Each of the records must appear again, exactly as it was written.

Saved data entries
★ ★ ★ ★ ★

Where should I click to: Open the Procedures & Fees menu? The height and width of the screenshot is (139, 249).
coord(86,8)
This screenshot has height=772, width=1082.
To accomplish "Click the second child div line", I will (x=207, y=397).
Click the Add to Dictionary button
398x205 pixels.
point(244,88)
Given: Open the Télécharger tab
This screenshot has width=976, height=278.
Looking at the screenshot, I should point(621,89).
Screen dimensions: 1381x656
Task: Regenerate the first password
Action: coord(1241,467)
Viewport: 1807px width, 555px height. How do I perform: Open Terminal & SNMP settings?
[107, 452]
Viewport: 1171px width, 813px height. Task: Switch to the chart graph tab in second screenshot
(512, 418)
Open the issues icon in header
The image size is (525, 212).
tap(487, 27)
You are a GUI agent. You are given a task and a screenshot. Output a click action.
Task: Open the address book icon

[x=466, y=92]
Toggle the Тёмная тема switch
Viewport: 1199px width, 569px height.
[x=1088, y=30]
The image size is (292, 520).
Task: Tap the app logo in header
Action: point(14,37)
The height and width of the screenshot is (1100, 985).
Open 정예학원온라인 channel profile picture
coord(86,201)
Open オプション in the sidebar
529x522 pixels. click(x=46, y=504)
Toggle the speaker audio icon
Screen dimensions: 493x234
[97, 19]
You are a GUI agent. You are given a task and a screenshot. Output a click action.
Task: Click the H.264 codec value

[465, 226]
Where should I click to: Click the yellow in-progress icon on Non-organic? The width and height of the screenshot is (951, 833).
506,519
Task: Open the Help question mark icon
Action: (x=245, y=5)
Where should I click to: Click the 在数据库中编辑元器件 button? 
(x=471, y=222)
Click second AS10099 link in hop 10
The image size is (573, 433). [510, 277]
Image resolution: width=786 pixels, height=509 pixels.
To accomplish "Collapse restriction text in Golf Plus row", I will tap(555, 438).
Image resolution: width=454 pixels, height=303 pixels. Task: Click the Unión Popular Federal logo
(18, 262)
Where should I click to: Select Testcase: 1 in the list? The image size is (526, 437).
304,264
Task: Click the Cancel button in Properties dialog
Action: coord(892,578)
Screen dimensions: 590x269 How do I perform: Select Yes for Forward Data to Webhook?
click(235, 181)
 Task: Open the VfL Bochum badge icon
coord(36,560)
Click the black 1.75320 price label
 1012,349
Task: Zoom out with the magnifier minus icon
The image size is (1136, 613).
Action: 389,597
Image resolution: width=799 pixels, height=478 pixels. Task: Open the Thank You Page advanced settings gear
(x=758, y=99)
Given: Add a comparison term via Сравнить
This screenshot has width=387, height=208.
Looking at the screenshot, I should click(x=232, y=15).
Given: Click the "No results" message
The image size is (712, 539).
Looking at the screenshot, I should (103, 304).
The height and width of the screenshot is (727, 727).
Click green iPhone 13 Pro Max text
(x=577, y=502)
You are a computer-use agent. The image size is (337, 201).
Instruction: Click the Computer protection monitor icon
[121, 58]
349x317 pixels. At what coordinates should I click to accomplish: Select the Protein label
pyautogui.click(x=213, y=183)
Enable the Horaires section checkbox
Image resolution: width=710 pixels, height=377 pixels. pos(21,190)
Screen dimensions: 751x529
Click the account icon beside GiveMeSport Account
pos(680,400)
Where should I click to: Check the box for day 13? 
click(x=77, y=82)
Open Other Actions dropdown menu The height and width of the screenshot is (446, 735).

★ ★ ★ ★ ★

WRITTEN SOLUTION:
Where should I click to: Open the Procedures & Fees menu? The height and width of the screenshot is (139, 249).
coord(86,8)
This screenshot has height=772, width=1082.
To accomplish "Click the second child div line", I will (x=207, y=397).
Click the Add to Dictionary button
398x205 pixels.
point(244,88)
Given: Open the Télécharger tab
This screenshot has width=976, height=278.
Looking at the screenshot, I should point(621,89).
Screen dimensions: 1381x656
Task: Regenerate the first password
Action: coord(1241,467)
Viewport: 1807px width, 555px height. How do I perform: Open Terminal & SNMP settings?
[107, 452]
Viewport: 1171px width, 813px height. Task: Switch to the chart graph tab in second screenshot
(512, 418)
Open the issues icon in header
The image size is (525, 212).
tap(487, 27)
You are a GUI agent. You are given a task and a screenshot. Output a click action.
Task: Open the address book icon

[x=466, y=92]
Toggle the Тёмная тема switch
Viewport: 1199px width, 569px height.
[x=1088, y=30]
The image size is (292, 520).
Task: Tap the app logo in header
Action: point(14,37)
The height and width of the screenshot is (1100, 985).
Open 정예학원온라인 channel profile picture
coord(86,201)
Open オプション in the sidebar
529x522 pixels. click(x=46, y=504)
Toggle the speaker audio icon
Screen dimensions: 493x234
[97, 19]
You are a GUI agent. You are given a task and a screenshot. Output a click action.
Task: Click the H.264 codec value

[465, 226]
Where should I click to: Click the yellow in-progress icon on Non-organic? The width and height of the screenshot is (951, 833).
506,519
Task: Open the Help question mark icon
Action: (x=245, y=5)
Where should I click to: Click the 在数据库中编辑元器件 button? 
(x=471, y=222)
Click second AS10099 link in hop 10
The image size is (573, 433). [510, 277]
Image resolution: width=786 pixels, height=509 pixels.
To accomplish "Collapse restriction text in Golf Plus row", I will tap(555, 438).
Image resolution: width=454 pixels, height=303 pixels. Task: Click the Unión Popular Federal logo
(18, 262)
Where should I click to: Select Testcase: 1 in the list? The image size is (526, 437).
304,264
Task: Click the Cancel button in Properties dialog
Action: coord(892,578)
Screen dimensions: 590x269 How do I perform: Select Yes for Forward Data to Webhook?
click(235, 181)
 Task: Open the VfL Bochum badge icon
coord(36,560)
Click the black 1.75320 price label
 1012,349
Task: Zoom out with the magnifier minus icon
The image size is (1136, 613).
Action: 389,597
Image resolution: width=799 pixels, height=478 pixels. Task: Open the Thank You Page advanced settings gear
(x=758, y=99)
Given: Add a comparison term via Сравнить
This screenshot has width=387, height=208.
Looking at the screenshot, I should click(x=232, y=15).
Given: Click the "No results" message
The image size is (712, 539).
Looking at the screenshot, I should (103, 304).
The height and width of the screenshot is (727, 727).
Click green iPhone 13 Pro Max text
(x=577, y=502)
You are a computer-use agent. The image size is (337, 201).
Instruction: Click the Computer protection monitor icon
[121, 58]
349x317 pixels. At what coordinates should I click to accomplish: Select the Protein label
pyautogui.click(x=213, y=183)
Enable the Horaires section checkbox
Image resolution: width=710 pixels, height=377 pixels. pos(21,190)
Screen dimensions: 751x529
Click the account icon beside GiveMeSport Account
pos(680,400)
Where should I click to: Check the box for day 13? 
click(x=77, y=82)
Open Other Actions dropdown menu The height and width of the screenshot is (446, 735).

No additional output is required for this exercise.